> [PROBLEM TO WORK ON] Below are several records. Retype exactly those lines running from the one with "Open the analytics" through the one with "has width=1011, height=565.", end lines included, and no others.

__________

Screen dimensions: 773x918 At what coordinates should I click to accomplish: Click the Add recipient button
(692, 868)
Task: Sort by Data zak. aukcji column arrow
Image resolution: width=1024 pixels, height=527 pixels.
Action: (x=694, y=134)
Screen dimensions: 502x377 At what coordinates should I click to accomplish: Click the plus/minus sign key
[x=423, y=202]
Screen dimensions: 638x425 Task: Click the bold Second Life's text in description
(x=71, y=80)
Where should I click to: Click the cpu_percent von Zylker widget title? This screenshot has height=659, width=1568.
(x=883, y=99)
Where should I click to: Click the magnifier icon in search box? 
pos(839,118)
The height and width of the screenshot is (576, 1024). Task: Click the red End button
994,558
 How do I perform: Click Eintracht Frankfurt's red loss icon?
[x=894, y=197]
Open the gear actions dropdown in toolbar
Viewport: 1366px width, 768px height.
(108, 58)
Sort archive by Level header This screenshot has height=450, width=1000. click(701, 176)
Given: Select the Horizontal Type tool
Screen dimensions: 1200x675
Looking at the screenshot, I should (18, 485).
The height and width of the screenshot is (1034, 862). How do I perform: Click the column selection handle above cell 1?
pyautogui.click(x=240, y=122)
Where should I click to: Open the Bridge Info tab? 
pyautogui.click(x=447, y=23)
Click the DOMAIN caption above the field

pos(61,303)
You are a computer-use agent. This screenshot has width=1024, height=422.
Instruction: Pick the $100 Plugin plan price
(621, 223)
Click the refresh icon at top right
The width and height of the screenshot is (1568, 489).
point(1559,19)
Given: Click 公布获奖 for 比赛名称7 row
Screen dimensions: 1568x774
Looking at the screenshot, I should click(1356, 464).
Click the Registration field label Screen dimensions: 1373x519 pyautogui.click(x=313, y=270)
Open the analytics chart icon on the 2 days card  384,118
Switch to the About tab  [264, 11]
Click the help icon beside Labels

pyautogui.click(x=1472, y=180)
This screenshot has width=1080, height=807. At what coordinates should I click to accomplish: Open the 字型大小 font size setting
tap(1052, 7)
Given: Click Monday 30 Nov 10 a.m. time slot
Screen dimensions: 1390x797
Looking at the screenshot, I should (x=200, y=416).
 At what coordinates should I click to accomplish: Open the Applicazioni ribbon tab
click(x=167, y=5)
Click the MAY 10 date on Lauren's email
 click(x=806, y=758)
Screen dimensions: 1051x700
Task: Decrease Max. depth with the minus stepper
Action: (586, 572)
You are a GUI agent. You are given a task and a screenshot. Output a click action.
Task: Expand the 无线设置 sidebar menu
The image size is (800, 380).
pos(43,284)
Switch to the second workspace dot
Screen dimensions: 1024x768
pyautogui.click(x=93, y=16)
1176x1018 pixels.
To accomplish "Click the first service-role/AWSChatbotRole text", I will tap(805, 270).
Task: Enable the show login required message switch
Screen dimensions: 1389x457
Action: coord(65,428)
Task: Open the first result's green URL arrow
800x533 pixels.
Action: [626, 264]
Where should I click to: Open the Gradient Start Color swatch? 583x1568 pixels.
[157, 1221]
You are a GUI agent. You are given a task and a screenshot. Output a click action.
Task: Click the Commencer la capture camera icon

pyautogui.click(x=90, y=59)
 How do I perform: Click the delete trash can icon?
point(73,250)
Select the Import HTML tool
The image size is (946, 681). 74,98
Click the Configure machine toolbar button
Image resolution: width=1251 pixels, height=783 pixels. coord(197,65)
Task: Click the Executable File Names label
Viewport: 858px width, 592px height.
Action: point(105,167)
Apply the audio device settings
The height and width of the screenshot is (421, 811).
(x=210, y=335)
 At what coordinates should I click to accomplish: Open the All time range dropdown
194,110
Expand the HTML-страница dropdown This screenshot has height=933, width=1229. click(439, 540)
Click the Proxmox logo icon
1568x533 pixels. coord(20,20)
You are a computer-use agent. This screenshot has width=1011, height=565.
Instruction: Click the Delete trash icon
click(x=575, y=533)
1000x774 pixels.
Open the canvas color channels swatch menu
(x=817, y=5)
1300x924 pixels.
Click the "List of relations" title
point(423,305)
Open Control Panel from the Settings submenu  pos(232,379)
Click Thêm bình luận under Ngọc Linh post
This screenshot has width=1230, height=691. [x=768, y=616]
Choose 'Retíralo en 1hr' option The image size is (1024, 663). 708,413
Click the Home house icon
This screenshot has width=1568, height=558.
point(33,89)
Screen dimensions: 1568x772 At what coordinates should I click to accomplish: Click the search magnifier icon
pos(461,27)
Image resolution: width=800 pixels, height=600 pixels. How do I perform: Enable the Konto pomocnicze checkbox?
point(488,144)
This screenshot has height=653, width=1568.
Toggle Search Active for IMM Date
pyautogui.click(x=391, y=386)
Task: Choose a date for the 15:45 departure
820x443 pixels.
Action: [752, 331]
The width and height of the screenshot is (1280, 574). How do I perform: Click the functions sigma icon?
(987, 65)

__________

> [ANSWER SPACE]
Open the analytics chart icon on the 2 days card  384,118
Switch to the About tab  [264, 11]
Click the help icon beside Labels

pyautogui.click(x=1472, y=180)
This screenshot has width=1080, height=807. At what coordinates should I click to accomplish: Open the 字型大小 font size setting
tap(1052, 7)
Given: Click Monday 30 Nov 10 a.m. time slot
Screen dimensions: 1390x797
Looking at the screenshot, I should (x=200, y=416).
 At what coordinates should I click to accomplish: Open the Applicazioni ribbon tab
click(x=167, y=5)
Click the MAY 10 date on Lauren's email
 click(x=806, y=758)
Screen dimensions: 1051x700
Task: Decrease Max. depth with the minus stepper
Action: (586, 572)
You are a GUI agent. You are given a task and a screenshot. Output a click action.
Task: Expand the 无线设置 sidebar menu
The image size is (800, 380).
pos(43,284)
Switch to the second workspace dot
Screen dimensions: 1024x768
pyautogui.click(x=93, y=16)
1176x1018 pixels.
To accomplish "Click the first service-role/AWSChatbotRole text", I will tap(805, 270).
Task: Enable the show login required message switch
Screen dimensions: 1389x457
Action: coord(65,428)
Task: Open the first result's green URL arrow
800x533 pixels.
Action: [626, 264]
Where should I click to: Open the Gradient Start Color swatch? 583x1568 pixels.
[157, 1221]
You are a GUI agent. You are given a task and a screenshot. Output a click action.
Task: Click the Commencer la capture camera icon

pyautogui.click(x=90, y=59)
 How do I perform: Click the delete trash can icon?
point(73,250)
Select the Import HTML tool
The image size is (946, 681). 74,98
Click the Configure machine toolbar button
Image resolution: width=1251 pixels, height=783 pixels. coord(197,65)
Task: Click the Executable File Names label
Viewport: 858px width, 592px height.
Action: point(105,167)
Apply the audio device settings
The height and width of the screenshot is (421, 811).
(x=210, y=335)
 At what coordinates should I click to accomplish: Open the All time range dropdown
194,110
Expand the HTML-страница dropdown This screenshot has height=933, width=1229. click(439, 540)
Click the Proxmox logo icon
1568x533 pixels. coord(20,20)
You are a computer-use agent. This screenshot has width=1011, height=565.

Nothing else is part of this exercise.